▸ **Selected passage**:
━━━━
Re: White Knighting - twice in one day - I'm tired

We already have The Pirate Party, MEP’s and local political officials. But We still need a president…
Pirate Mike for president – 2012 ?
Sounds like a good choice.

What’s it feel like to be on the wrong side of history, where pirates are proud and anti-pirates are shameful scum that hate culture ?
I probably “spun it wrong”
Spin it right and the Anti-pirates are proud, kind people.
cough…cough…not sneaky…cough…greedy bastards at all…cough…bullshit

iNB4 :
You might have better luck white knighiing if you had some armour. Or even just didn’t do it naked
Proof I am not naked, taken from my webcam.

Anonymous Coward says:

Re: Re:

Wow. Your unremitting truthiness has swayed me to your point of view. Even though your posts are filled with unsubstantiated accusations and drip with vitriol that would be better directed inward, you are definitely a force for justice and the American Way. Do you have a newsletter I can sign up for?

rallen (profile) says:

Re: Re: Professionally agitated?

I hate to say it, but the only things I’ve ever seen that affected police behavior, was having a seriously powerful state/federal authority breathing down their necks, ready to send them to “poke in the ass prison”, or really bad people with guns planting them in the ground. That’s it.

Law suites sometimes affect the politician leadership, but not always. It puts money in the pockets of the lawyers, who were or will be politicians themselves. They almost never actually affect the day-to-day operations of police officers. Any cop is quick to point out that the law that gets practiced in a courtroom usually has little relation to the law on the street. You can actually take that as gospel.
━━━━
▸ **Dataset extract**:
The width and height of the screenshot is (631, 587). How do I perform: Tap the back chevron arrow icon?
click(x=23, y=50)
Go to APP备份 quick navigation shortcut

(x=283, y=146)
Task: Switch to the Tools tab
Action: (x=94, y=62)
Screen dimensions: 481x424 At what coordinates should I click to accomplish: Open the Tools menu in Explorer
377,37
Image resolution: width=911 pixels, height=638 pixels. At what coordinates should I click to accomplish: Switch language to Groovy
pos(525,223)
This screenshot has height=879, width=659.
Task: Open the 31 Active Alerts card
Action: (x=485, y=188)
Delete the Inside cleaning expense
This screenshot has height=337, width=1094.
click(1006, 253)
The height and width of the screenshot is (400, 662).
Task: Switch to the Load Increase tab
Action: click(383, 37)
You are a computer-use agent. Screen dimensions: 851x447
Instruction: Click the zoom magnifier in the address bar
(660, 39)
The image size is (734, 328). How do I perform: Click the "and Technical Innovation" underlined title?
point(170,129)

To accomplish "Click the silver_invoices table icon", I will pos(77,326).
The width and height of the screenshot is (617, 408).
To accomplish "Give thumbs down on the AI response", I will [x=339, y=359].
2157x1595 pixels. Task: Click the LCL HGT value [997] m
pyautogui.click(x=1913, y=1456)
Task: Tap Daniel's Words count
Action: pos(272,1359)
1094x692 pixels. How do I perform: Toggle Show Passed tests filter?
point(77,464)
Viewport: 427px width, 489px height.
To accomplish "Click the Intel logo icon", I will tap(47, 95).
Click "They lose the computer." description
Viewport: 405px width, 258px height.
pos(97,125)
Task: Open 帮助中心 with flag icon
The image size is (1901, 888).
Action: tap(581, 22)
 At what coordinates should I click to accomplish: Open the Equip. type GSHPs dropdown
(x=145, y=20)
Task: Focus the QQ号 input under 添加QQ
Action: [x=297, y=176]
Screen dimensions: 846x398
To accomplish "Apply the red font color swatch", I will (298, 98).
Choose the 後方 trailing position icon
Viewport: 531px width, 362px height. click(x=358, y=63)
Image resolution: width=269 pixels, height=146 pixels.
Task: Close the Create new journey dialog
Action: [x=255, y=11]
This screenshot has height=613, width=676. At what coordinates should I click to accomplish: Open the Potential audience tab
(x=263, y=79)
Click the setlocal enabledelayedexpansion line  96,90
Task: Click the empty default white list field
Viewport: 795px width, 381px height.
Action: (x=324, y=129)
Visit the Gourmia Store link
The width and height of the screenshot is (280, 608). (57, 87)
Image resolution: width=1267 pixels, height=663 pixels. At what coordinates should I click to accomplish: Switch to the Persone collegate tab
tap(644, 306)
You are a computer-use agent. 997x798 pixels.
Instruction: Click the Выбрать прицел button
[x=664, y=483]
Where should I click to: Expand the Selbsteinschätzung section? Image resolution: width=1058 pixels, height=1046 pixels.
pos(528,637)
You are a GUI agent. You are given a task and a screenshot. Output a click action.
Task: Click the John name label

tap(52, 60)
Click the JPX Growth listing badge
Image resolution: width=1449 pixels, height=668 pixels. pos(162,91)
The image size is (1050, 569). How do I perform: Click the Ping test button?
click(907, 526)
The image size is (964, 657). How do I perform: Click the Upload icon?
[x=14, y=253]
━━━━
▸ **Jobs**:
(a) Condense the paragraph of the comment thread that begins "I hate to say it" into one brief sentence that keeps its main facts.
(b) Reproduce the portion of the comment thread that begins at the words "Wow. Your unremitting" and stops after "sign up for?", substituting "mailing list" for "newsletter".
Base your responses solely on the comment thread.

▸ **Solutions for each task**:
(a) The writer has seen only two things change police behavior: a powerful state or federal authority pressing them with the threat of prison, or very dangerous armed people killing them.

(b)
Wow. Your unremitting truthiness has swayed me to your point of view. Even though your posts are filled with unsubstantiated accusations and drip with vitriol that would be better directed inward, you are definitely a force for justice and the American Way. Do you have a mailing list I can sign up for?